* Begin *

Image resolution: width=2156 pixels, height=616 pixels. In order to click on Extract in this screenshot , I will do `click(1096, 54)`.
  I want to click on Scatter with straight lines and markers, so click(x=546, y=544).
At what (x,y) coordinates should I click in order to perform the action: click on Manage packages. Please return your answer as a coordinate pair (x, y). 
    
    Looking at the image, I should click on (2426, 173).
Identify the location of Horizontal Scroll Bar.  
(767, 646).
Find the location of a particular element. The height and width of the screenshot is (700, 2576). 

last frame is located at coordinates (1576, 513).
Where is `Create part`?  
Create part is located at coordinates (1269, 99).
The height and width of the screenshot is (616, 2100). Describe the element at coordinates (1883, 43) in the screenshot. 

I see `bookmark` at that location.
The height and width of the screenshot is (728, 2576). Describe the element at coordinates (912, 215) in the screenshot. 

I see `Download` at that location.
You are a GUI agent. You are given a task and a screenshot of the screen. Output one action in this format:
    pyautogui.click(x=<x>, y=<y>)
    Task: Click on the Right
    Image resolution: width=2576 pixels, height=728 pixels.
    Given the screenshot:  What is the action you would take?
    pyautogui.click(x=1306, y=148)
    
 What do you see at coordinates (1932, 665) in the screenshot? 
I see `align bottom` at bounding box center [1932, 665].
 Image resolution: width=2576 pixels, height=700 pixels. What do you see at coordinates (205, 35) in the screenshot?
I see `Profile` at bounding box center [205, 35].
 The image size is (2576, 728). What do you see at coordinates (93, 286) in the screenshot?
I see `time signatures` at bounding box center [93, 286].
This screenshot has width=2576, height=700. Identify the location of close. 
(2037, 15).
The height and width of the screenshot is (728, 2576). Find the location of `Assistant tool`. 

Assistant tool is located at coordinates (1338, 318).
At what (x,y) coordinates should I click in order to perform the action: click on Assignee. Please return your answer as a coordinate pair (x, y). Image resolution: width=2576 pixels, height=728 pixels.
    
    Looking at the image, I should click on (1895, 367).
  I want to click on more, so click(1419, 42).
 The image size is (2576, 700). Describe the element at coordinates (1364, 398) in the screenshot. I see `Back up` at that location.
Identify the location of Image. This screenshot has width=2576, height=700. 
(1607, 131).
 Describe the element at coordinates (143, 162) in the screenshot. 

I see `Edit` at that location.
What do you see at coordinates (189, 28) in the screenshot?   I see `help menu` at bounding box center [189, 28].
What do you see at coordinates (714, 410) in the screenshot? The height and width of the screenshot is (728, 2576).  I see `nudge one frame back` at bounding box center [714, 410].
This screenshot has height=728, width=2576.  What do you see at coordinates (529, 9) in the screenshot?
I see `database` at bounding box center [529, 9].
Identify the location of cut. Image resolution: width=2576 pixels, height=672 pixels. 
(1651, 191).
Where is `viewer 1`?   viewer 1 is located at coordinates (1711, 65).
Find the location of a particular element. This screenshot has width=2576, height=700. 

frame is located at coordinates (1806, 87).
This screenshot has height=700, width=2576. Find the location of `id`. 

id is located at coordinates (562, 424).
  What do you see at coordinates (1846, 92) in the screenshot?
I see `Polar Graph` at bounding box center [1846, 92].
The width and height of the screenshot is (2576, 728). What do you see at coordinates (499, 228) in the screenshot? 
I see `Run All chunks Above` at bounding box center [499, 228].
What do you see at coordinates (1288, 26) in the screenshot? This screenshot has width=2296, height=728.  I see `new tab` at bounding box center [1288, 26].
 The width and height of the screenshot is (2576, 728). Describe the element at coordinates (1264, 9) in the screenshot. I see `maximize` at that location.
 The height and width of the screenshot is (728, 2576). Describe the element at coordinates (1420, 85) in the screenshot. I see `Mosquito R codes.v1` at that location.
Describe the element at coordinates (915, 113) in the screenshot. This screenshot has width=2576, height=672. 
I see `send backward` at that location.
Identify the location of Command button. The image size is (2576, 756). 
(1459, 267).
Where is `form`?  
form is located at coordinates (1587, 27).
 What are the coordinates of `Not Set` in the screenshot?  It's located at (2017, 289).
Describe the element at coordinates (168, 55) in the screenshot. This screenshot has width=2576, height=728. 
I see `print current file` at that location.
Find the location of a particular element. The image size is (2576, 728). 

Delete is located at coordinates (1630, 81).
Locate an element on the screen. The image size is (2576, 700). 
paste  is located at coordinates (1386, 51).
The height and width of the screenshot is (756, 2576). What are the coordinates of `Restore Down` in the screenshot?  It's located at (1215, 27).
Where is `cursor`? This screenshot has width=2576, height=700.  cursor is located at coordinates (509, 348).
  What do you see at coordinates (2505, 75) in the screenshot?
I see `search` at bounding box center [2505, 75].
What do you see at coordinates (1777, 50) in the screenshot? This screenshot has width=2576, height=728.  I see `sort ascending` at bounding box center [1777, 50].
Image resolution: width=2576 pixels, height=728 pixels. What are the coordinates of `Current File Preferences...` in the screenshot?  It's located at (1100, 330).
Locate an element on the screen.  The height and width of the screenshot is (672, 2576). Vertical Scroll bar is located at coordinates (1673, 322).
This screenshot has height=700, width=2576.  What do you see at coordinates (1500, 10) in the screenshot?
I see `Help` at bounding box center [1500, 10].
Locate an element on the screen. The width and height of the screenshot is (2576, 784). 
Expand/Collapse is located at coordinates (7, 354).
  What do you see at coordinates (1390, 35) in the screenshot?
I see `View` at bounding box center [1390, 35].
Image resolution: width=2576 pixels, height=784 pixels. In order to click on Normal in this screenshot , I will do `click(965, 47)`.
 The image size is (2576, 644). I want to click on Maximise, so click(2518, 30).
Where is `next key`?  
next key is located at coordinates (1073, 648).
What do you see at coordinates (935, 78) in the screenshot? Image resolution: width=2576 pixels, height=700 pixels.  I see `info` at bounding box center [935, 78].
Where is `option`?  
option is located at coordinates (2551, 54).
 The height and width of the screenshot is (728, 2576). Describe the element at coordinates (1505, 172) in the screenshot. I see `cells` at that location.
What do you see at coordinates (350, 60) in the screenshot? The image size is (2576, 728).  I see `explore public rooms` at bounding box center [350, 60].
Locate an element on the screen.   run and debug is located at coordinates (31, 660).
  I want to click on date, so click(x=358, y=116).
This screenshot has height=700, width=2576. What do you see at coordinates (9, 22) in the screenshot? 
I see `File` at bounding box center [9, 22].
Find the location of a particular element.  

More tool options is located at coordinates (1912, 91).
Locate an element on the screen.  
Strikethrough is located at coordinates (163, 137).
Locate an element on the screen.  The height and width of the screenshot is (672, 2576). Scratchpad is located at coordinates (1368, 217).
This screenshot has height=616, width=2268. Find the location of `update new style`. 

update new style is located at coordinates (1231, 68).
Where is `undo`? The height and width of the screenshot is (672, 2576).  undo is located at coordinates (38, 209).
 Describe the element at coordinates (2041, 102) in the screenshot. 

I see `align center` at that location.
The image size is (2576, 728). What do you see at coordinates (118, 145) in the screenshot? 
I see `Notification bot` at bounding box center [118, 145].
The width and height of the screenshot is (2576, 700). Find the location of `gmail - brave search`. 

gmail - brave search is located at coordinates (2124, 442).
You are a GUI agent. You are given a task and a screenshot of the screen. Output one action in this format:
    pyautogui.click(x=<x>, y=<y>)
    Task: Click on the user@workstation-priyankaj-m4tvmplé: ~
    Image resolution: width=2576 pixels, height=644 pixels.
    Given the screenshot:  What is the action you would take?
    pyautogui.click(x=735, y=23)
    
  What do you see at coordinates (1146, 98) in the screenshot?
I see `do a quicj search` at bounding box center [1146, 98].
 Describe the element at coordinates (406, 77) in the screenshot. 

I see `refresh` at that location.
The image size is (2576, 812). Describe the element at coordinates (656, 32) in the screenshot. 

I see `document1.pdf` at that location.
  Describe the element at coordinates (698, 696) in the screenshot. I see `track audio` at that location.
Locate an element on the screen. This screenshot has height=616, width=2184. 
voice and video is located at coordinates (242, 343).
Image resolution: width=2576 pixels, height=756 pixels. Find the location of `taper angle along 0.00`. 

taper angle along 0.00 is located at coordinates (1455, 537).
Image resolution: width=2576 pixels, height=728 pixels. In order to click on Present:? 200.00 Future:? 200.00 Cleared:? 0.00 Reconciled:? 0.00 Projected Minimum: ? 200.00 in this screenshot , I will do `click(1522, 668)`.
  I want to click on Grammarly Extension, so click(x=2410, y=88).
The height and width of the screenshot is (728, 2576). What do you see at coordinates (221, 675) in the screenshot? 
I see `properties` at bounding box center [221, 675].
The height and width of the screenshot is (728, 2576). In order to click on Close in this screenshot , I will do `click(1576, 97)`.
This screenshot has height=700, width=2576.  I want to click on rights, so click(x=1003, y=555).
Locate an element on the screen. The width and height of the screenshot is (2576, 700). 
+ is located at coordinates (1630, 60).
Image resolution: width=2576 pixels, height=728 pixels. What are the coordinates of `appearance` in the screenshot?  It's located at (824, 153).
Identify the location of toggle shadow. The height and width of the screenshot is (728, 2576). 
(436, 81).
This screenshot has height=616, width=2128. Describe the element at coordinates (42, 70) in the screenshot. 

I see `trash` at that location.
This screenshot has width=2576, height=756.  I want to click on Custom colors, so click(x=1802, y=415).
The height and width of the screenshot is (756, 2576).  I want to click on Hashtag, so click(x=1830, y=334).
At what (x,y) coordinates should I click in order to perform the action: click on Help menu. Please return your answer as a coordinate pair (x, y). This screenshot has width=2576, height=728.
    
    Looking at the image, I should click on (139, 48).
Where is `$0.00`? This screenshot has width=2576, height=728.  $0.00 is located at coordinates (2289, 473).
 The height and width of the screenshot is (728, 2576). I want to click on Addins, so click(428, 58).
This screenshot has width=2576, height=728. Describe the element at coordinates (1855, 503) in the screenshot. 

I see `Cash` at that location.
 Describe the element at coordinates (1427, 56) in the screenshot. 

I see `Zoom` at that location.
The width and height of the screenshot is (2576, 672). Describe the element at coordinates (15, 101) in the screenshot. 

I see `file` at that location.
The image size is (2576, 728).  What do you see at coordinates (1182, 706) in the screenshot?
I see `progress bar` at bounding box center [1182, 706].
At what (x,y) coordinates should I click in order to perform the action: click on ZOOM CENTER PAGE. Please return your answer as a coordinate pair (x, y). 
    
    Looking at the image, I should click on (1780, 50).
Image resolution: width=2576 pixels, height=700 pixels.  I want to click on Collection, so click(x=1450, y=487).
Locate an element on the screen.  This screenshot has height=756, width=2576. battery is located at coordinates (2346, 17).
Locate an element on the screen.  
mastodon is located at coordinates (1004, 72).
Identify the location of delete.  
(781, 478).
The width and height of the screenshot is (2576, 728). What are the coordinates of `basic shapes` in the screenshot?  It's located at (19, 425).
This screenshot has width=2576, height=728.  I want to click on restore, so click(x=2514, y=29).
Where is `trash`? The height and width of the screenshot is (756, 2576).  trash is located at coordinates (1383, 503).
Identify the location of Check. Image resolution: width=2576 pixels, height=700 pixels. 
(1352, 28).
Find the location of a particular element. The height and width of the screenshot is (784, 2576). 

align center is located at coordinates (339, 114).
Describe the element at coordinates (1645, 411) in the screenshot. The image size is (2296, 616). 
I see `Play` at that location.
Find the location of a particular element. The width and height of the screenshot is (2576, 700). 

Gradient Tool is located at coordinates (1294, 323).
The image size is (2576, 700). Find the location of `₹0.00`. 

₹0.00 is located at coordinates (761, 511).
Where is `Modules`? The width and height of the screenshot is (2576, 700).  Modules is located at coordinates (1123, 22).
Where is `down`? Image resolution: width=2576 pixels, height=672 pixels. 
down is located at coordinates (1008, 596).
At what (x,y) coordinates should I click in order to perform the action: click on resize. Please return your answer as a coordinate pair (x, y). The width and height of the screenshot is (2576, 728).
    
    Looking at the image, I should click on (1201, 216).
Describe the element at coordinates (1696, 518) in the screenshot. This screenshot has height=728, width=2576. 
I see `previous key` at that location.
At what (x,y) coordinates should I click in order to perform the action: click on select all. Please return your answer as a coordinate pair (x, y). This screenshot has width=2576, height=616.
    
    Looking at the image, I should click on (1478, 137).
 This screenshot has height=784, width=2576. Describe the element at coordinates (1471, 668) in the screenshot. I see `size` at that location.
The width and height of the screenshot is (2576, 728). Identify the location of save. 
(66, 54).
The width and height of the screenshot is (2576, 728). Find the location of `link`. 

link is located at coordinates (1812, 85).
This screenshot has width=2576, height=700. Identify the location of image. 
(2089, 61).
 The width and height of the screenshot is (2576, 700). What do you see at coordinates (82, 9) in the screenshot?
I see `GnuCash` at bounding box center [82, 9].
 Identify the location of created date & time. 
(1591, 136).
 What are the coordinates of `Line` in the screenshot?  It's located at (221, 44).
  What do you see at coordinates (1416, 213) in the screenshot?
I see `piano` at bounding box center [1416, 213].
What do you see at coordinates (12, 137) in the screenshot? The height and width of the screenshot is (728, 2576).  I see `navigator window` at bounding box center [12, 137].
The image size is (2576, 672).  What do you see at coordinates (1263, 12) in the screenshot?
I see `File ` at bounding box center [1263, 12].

* End *

Between the lines holding "215) in the screenshot." and "Assistant tool is", inclusive, swap "GUI agent" for "screen assistant" and write out those lines with nothing else altered.

The height and width of the screenshot is (728, 2576). Describe the element at coordinates (912, 215) in the screenshot. 

I see `Download` at that location.
You are a screen assistant. You are given a task and a screenshot of the screen. Output one action in this format:
    pyautogui.click(x=<x>, y=<y>)
    Task: Click on the Right
    Image resolution: width=2576 pixels, height=728 pixels.
    Given the screenshot:  What is the action you would take?
    pyautogui.click(x=1306, y=148)
    
 What do you see at coordinates (1932, 665) in the screenshot? 
I see `align bottom` at bounding box center [1932, 665].
 Image resolution: width=2576 pixels, height=700 pixels. What do you see at coordinates (205, 35) in the screenshot?
I see `Profile` at bounding box center [205, 35].
 The image size is (2576, 728). What do you see at coordinates (93, 286) in the screenshot?
I see `time signatures` at bounding box center [93, 286].
This screenshot has width=2576, height=700. Identify the location of close. 
(2037, 15).
The height and width of the screenshot is (728, 2576). Find the location of `Assistant tool`. 

Assistant tool is located at coordinates (1338, 318).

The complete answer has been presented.